Título: La Paz procura consertar o estrago
Autor: Paulo Moreira Leite
Fonte: O Estado de São Paulo, 12/05/2006, Economia & Negócios, p. B5

Integrantes do governo dizem que Evo falou de empresas de modo geral e não particularmente da Petrobrás

O fracasso de Viena obrigou o governo boliviano a apagar vestigios de um tiro no próprio pé, dado pelo presidente Evo Morales. Menos de 24 horas após conseguirem abrir uma fresta para iniciar as discussões sobre o futuro da venda de gás para o Brasil, as autoridades bolivianas queriam acreditar que tudo poderia seguir como antes - mas era difícil. Após tentar negar a gravidade das declarações de Evo, o governo paralisou.

Convocado ao Palácio Queimada pelo vice Alvaro García Linera, o presidente da YPFB, Jorge Alvarado, não comentou o desastre presidencial. Optou por recitar uma cartilha pacificadora, explicando que terça-feira brasileiros e bolivianos se reúnem.

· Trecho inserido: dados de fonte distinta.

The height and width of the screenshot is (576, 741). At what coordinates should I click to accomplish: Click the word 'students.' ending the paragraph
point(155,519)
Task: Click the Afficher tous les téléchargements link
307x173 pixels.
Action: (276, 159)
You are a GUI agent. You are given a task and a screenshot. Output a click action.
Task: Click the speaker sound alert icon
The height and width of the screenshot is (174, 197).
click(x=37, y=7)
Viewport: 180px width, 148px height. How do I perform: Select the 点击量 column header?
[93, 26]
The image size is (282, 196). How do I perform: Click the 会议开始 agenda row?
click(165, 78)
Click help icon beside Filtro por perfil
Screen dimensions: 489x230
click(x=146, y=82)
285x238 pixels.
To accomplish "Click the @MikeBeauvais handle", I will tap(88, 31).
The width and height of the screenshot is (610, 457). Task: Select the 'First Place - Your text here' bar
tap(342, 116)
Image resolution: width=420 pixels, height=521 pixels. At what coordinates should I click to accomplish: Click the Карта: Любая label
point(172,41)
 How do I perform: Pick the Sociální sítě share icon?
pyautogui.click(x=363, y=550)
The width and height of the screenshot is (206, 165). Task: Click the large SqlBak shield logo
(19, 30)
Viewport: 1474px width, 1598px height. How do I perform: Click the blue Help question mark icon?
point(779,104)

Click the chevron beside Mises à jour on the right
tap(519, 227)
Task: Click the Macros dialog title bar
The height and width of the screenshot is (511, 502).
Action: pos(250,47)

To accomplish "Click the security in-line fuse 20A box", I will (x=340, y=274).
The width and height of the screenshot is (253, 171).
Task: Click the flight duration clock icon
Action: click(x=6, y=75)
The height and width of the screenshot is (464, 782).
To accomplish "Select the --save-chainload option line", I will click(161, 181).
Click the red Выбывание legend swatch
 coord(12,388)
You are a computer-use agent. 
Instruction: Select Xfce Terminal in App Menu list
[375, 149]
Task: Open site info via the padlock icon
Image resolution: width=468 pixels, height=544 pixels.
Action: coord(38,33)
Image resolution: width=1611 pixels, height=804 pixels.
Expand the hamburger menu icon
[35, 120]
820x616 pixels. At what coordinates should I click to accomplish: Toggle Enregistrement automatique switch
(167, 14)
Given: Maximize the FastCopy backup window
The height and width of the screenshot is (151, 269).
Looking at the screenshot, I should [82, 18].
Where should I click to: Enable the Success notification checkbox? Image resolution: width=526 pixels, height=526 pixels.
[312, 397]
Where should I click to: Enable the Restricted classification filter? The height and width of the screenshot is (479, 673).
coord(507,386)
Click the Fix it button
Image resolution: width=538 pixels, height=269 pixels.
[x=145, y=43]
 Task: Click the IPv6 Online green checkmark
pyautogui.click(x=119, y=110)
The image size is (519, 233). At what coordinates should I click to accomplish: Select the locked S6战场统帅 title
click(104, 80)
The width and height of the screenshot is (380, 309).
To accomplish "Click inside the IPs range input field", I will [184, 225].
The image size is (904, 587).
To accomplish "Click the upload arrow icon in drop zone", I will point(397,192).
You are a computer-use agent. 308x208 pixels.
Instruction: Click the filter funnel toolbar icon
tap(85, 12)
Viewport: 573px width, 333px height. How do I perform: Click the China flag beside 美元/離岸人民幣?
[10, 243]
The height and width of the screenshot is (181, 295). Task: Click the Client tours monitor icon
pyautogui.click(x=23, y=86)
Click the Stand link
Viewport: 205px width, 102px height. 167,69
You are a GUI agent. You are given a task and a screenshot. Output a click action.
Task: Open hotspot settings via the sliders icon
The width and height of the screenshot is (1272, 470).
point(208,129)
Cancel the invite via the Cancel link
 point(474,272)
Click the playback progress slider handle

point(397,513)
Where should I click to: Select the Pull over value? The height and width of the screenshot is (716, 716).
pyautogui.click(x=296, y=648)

Sobre as críticas à Petrobrás, disse que "essas coisas não são novidades para vocês. Falamos sobre negócios irregulares e ilegalidades há muito tempo".

Mas sobre a acusação de envolvimento da Petrobrás em contrabando, coisa que jamais foi dita em conversas sérias em La Paz, o presidente da YPFB disse que Evo falara das empresas de um modo geral "e não da Petrobrás". Questionado pelo Estado como intepretava uma entrevista tão agressiva horas depois de uma negociação que o governo boliviano definia como muito promissora, Alvarado disse: "Interpreto assim: às vezes os jornalistas nos fazem dizer coisas que não estamos dizendo."

Mais tarde, o ministro da Presidência Jorge Ramos Quintana, que exerce funções equivalentes a de chefe da Casa Civil, também teve de ouvir perguntas sobre a verborragia presidencial. Quintana é considerado um articulador competente. Atribui-se a ele o desmanche de uma paralisação de protesto cívico de empresários e profissionais liberais da Provincia de Santa Cruz, três dias depois do decreto da nacionalização.

Interrogado sobre o futuro das negociações sobre o gás, Quintana disse que "o espírito que presidiu a reunião (entre o governo brasileiro e o argentino) permanece. Não há o que mudar na declaração conjunta." Insistiu que, ao falar sobre ilegalidades das empresas de petróleo, aí incluída a Petrobrás, Evo se referia a um aspecto constitucional dos contratos de risco "que entregavam a propriedade de recursos naturais para empresas naturais, quando a Constituição determina que sejam propriedade do Estado. A mudança precisava ser aprovada pelo Congresso, e nunca foi".

As declarações de Evo chocaram os bolivianos porque não há indício de que sejam verdadeiras - e isso é atestado por um ex-ministro boliviano. "Jamais encontrei um indício de contrabando da Petrobrás, nem de qualquer outra atividade que possa ser considerada ilícita ou criminosa."

Empresários e lobistas do setor descrevem o trabalho da Petrobrás como a ação de uma empresa capaz de colher benefícios e receber favores sem atravessar a fronteira legal. Conseguiu reduzir determinados impostos, comprou campos de gás a preço de banana, fez acordos onde recolhia mais benefícios do que prejuízos - mas jamais sofreu investigações semelhantes às que atingiram outras multinacionais, que tiveram executivos processados e até presos.

O que se questiona em La Paz é a oportunidade do pronunciamento de Evo. O governo sentiu-se vitorioso após a primeira rodada de conversa. Não obteve nenhuma concessão mas considera ter aberto uma porta para obter ganhos no futuro, até porque o Brasil aceitou negociar no quadro do decreto de nacionalização, que prevê um prazo de 180 dias e cria novas regras para o negócio.

O governo boliviano não entrou num dos grandes conflitos do continente neste início de século para ficar de mãos abanando, mas porque espera receber um aumento no gás, capaz de melhorar suas receitas - e assegurar recursos para Evo fazer um bom governo e batalhar pela reeleição, caso ela seja aprovada pela Constituinte.